* **EXERCISE PROMPT**:
Where the data below has the string "word", return the whole line.

START RECORDS TO PROCESS

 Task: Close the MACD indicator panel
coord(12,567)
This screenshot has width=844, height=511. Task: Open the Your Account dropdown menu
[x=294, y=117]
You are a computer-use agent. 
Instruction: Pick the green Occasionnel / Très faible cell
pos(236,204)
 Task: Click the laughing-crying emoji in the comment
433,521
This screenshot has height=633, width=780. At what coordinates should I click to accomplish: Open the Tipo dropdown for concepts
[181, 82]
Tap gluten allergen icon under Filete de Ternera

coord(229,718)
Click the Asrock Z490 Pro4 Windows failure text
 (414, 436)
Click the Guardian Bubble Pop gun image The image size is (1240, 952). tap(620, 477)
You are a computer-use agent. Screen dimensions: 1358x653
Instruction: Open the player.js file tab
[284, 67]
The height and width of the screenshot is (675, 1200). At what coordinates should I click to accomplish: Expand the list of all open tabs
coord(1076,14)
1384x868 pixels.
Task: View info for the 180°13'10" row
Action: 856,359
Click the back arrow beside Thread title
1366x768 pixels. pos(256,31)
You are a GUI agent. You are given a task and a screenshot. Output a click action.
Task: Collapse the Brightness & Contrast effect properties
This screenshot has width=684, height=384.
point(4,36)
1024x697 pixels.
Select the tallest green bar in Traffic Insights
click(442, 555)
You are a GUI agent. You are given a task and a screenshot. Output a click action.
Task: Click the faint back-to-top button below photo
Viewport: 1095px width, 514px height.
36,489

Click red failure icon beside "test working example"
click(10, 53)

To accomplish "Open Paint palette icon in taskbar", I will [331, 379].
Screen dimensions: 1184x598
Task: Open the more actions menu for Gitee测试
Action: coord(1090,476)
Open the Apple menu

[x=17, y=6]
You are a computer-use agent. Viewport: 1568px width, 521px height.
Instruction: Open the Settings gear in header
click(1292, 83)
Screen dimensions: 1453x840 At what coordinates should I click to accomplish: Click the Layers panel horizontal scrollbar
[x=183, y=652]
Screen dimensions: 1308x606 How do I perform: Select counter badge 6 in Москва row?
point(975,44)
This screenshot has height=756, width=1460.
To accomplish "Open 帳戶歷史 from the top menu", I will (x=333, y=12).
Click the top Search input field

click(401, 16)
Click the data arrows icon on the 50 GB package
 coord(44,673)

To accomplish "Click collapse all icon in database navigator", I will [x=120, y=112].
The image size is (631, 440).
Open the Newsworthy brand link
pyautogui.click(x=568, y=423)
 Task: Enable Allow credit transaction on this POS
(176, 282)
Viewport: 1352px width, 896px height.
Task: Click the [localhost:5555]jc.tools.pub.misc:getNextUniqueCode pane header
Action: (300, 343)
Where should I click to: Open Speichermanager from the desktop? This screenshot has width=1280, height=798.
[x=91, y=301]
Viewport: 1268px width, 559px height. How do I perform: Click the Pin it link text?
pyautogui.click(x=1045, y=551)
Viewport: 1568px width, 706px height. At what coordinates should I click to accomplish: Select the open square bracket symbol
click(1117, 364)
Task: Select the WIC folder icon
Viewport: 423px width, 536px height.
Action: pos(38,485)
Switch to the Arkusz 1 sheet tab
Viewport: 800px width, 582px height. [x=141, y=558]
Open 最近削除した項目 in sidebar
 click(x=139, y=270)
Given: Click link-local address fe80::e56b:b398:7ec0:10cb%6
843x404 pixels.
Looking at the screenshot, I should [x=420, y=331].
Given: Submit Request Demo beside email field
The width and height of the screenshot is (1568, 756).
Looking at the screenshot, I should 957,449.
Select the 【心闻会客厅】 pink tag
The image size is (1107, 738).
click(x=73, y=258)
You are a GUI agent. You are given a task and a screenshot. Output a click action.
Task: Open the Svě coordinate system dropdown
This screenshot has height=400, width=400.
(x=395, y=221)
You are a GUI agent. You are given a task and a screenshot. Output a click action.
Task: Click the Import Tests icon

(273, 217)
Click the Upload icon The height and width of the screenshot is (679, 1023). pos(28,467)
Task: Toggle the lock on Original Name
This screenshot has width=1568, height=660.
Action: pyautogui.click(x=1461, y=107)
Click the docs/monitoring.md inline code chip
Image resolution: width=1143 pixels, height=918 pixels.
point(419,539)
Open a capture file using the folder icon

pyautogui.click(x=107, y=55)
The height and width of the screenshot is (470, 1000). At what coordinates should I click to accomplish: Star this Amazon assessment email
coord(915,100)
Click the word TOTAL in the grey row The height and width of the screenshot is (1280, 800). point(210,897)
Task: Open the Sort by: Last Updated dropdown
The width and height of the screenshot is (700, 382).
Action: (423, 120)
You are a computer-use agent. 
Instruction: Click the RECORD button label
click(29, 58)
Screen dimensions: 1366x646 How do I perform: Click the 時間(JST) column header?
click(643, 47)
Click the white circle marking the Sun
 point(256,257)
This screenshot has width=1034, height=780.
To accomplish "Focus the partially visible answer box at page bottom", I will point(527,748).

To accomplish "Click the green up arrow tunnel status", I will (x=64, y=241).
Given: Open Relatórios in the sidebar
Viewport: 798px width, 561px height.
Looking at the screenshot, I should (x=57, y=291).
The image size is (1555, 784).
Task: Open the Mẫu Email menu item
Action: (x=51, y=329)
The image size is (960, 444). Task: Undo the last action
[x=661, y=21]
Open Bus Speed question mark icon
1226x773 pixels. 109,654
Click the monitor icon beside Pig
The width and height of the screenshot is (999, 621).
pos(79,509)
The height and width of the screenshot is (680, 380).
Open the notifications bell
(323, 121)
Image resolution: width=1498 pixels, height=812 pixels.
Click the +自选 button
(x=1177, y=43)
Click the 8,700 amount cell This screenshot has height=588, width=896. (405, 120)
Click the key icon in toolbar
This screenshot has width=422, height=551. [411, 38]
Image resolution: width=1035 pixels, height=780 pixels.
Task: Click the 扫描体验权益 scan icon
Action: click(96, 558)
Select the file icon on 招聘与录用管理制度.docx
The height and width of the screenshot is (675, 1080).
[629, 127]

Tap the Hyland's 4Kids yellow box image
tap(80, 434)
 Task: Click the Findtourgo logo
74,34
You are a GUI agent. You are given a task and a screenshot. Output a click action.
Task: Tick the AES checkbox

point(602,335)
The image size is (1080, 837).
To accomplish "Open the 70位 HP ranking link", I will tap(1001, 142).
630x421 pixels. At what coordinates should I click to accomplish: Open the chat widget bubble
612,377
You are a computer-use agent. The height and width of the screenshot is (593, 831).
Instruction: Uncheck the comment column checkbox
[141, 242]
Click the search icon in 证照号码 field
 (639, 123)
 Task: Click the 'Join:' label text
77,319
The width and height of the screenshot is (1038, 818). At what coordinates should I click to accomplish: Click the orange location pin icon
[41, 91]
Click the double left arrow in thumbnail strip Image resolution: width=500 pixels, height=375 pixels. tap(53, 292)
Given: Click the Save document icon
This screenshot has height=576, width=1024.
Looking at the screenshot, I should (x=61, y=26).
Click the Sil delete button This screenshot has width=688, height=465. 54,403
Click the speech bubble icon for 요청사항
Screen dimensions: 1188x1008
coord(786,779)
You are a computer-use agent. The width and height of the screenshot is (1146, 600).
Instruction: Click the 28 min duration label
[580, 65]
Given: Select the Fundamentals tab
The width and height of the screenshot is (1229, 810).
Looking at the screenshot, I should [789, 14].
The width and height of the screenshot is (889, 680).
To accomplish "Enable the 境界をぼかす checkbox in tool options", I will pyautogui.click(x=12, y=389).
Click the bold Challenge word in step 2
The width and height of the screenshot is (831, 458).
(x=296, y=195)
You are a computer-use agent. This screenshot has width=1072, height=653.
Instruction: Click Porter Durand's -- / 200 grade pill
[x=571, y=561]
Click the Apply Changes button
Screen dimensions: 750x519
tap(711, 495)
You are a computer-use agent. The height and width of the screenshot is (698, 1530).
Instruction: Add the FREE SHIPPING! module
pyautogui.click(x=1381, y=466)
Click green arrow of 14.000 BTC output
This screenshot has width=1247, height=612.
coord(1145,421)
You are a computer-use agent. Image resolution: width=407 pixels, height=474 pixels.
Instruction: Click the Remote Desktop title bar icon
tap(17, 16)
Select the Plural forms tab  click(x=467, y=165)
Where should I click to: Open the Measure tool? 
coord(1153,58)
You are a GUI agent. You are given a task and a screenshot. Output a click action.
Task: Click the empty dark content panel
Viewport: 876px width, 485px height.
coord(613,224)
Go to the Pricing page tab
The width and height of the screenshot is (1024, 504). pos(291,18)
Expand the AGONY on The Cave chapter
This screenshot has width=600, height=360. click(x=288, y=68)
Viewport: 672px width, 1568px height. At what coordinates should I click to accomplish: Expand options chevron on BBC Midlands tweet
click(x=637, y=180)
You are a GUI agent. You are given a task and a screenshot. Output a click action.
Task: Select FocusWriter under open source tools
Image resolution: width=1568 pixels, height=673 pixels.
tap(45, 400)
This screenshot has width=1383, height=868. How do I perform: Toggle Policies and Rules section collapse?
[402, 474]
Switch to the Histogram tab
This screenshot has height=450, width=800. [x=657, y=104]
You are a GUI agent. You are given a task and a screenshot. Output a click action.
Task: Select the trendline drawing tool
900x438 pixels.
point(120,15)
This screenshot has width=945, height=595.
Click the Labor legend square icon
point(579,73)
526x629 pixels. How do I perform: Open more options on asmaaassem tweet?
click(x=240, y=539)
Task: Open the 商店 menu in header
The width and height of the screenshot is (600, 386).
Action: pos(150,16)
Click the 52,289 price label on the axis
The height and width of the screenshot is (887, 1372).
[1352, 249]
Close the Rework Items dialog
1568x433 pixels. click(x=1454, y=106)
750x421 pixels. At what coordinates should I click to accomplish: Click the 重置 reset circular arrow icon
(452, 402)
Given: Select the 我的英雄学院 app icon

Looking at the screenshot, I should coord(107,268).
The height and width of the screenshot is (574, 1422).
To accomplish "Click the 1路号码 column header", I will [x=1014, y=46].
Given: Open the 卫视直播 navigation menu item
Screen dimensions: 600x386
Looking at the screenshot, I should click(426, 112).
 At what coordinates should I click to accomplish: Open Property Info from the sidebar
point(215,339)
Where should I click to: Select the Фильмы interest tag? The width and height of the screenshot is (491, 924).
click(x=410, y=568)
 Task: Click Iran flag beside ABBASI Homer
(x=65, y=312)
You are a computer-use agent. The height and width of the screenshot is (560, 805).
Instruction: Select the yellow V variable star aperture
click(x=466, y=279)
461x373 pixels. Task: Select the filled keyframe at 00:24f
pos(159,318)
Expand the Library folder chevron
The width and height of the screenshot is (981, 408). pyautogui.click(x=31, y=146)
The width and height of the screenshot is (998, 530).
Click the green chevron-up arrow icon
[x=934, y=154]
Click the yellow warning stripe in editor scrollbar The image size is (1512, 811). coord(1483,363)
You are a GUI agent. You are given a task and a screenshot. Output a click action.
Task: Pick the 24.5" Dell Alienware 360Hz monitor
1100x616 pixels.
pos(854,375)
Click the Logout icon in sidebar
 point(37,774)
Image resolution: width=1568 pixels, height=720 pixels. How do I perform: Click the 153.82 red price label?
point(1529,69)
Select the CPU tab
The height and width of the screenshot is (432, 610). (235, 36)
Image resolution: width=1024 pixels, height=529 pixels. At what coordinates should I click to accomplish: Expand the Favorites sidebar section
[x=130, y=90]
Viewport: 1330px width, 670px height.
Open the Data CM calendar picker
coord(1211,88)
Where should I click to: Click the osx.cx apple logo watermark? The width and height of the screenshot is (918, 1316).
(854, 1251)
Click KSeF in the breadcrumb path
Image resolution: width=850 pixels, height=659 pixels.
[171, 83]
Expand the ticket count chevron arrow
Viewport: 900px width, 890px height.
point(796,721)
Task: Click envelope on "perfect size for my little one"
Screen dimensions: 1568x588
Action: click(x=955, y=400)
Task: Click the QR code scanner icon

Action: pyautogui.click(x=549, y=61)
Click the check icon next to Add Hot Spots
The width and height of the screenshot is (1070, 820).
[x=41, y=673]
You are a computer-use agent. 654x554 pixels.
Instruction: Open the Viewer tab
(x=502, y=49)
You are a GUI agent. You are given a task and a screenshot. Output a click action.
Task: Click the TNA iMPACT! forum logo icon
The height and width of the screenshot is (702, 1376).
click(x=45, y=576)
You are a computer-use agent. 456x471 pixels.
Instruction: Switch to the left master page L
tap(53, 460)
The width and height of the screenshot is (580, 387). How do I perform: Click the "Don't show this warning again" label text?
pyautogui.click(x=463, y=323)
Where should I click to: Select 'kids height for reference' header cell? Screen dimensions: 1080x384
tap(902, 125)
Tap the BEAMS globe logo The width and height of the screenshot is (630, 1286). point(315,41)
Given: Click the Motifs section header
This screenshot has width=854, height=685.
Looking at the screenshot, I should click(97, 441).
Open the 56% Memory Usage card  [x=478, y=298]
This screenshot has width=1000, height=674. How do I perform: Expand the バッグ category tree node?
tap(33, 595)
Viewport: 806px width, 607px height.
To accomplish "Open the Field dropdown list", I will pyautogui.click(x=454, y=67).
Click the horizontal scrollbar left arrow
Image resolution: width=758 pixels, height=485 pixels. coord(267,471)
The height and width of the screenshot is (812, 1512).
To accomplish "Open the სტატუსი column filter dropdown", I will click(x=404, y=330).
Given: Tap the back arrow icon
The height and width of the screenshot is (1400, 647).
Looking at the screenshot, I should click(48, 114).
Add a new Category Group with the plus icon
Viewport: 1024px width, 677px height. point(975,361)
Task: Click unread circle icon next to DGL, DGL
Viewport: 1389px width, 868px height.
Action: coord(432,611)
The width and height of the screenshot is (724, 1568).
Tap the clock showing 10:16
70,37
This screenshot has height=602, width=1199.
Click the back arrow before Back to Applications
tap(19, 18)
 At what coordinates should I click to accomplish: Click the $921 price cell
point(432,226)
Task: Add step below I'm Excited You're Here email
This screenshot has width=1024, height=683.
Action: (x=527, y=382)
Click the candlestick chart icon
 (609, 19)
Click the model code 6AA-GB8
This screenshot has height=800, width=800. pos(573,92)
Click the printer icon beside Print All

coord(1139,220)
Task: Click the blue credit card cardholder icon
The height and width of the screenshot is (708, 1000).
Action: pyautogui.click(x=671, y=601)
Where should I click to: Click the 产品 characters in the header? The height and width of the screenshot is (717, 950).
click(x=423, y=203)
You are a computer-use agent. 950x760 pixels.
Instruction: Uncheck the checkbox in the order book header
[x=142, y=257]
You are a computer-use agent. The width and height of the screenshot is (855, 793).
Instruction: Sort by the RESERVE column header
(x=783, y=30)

END RECORDS TO PROCESS

* **RESULT OF THIS TASK**:
Click the word TOTAL in the grey row The height and width of the screenshot is (1280, 800). point(210,897)
Click the bold Challenge word in step 2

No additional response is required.